А.: Таким образом, Локк считает, что ум может одновременно заниматься приобретенными идеями и рефлектировать (то есть наблюдать) эту свою деятельность. Тем самым он обосновывает метод изучения собственной психической деятельности – метод «внутреннего восприятия» как особого типа самонаблюдения, который долгое время считался в психологии единственным методом познания душевной деятельности. И вот отсюда его «классическое» определение сознания (которое потом на все лады будет повторяться в эмпирической психологии сознания): «Сознание есть восприятие того, что происходит у человека в его собственном уме» [Там же, с. 165]. Никакого другого доступа в этот замкнутый мир нет: «Если я мыслю, но об этом не знаю, никто другой не может знать этого» [Там же, с. 163]. Таким образом, существует только один путь проникновения в сознание – путь внутреннего восприятия собственных психических процессов.

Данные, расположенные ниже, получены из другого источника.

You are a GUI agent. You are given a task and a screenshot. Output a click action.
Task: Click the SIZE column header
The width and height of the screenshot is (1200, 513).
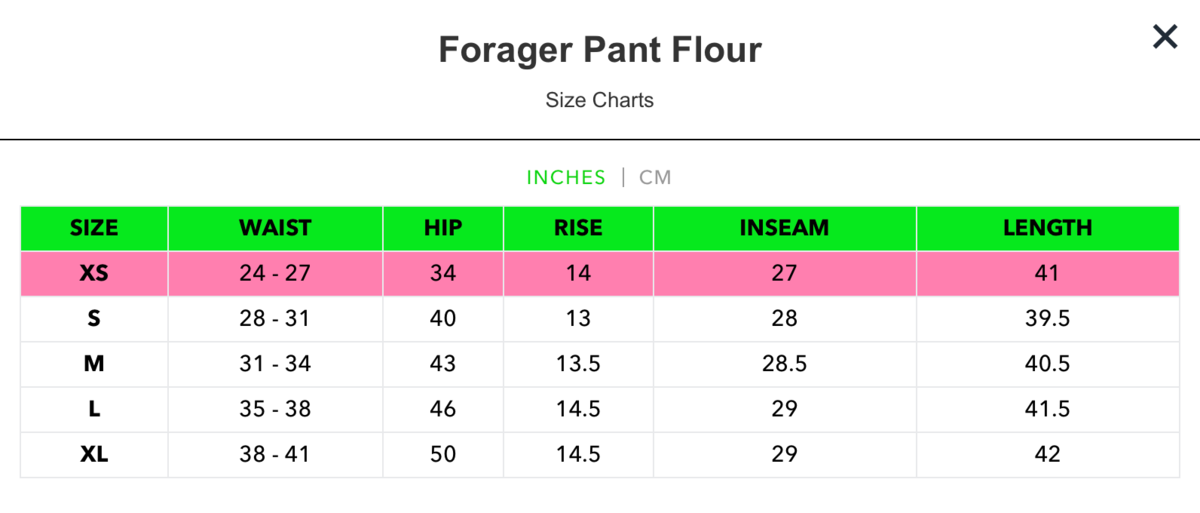click(x=94, y=228)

С.: А разве есть что-то еще?
А.: Мы поговорим об этом в свое время. А пока остановимся очень кратко на представлении Локком системы психических процессов. При появлении в сознании идей ощущения ум пассивен: как только появится перед глазами объект, ощущения его свойств автоматически появляются в сознании. Правда, при одном условии: если это воздействие достаточно сильно, чтобы вызвать ощущение (Локк описывает здесь явление, которое потом будет интенсивно изучаться в психологии и получит название «порогов» восприятия). Память – более активный психический процесс, ведь это способность вызывать по своему произволу некоторые идеи, которые «закрепились» в нашем сознании благодаря частому повторению или особенной силе впечатления. Локк здесь утверждает, что лучше всего запечатлевается эмоционально небезразличная идея – положение, которое потом было подтверждено в экспериментальной психологии. Наконец, мышление – наиболее активная деятельность нашего ума. Локк рассматривает ряд операций мышления: сравнение, абстрагирование, обобщение. В результате этих операций простые идеи, которые выступают элементами наших знаний, превращаются в составные, то есть сложные: сложные идеи, таким образом, – результат работы разума. Таким путем образуются, например, идеи субстанции, идеи отношения и так далее.
К слову, Локк стоит у истоков одной педагогической концепции, идеи которой очень живучи и в практике современного школьного обучения: эта концепция эмпирического обобщения.
Вот, например, как характеризуется процесс образования понятий в одной из книг по дидактике, которые выходили уже во второй половине XX века: «Для самостоятельной выработки понятия прежде всего необходимо, чтобы учащиеся проанализировали и сравнили друг с другом довольно большое количество одинаковых или сходных предметов, специально для этой цели отобранных и предложенных учителем. При этом последовательно рассматриваются отдельные качества различных предметов и определяется, в чем эти предметы отличаются друг от друга. Происходит отбор качеств, общих для всех предметов…и эти последние дают, в конце концов, определение понятия в форме перечня общих качеств тех предметов, которые входят в объем соответствующего понятия» [25, с. 73–74].
С.: А что, разве не так развивается мышление детей? Ведь школьники должны оперировать сначала некими наглядными представлениями, затем абстрагировать какие-то их общие черты и таким путем образуются общие понятия и развивается понятийное мышление школьников…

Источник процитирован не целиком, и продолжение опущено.